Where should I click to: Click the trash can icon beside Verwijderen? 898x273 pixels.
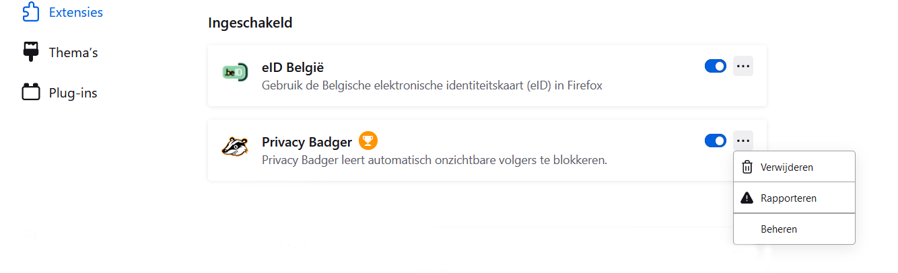[x=747, y=167]
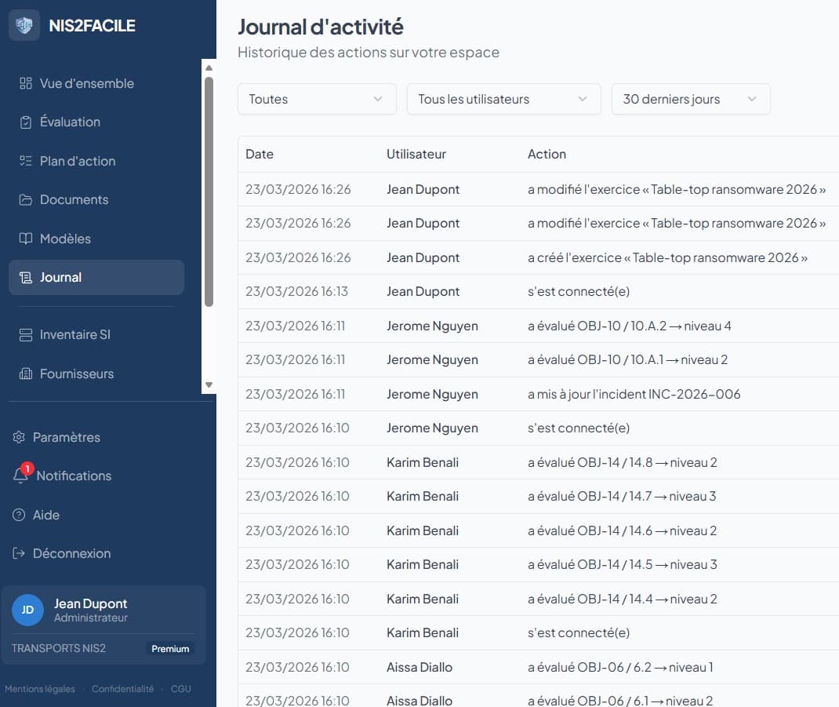
Task: Click the Vue d'ensemble dashboard icon
Action: tap(26, 84)
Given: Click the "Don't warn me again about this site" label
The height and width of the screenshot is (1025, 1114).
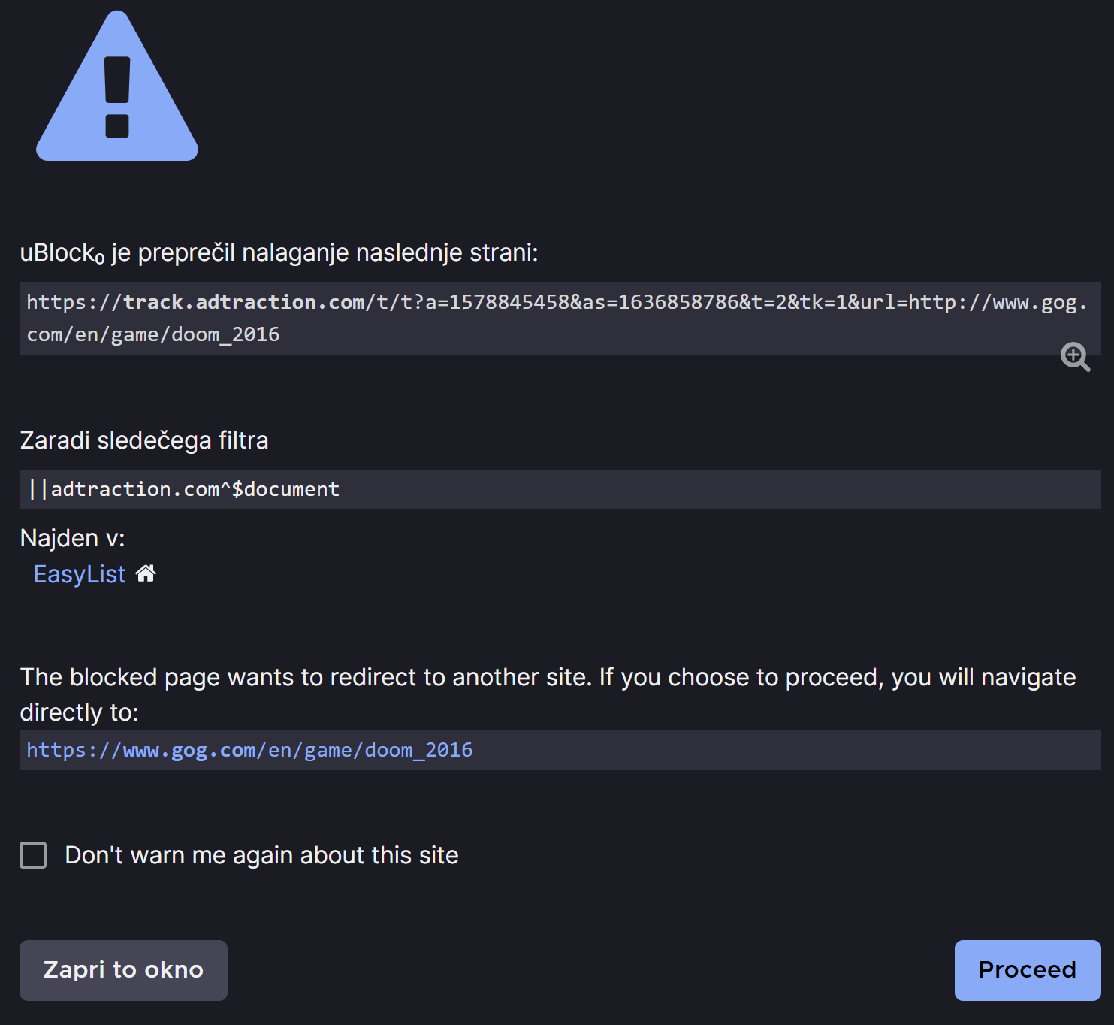Looking at the screenshot, I should click(x=261, y=855).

Exercise: Please output every line of the listing as it stands, and omit its images.

Output for this exercise:
Where should I click to: Click the trash can icon beside Verwijderen? 898x273 pixels.
[x=747, y=167]
Task: Click the Vue d'ensemble dashboard icon
Action: tap(26, 84)
Given: Click the "Don't warn me again about this site" label
The height and width of the screenshot is (1025, 1114).
Looking at the screenshot, I should click(x=261, y=855).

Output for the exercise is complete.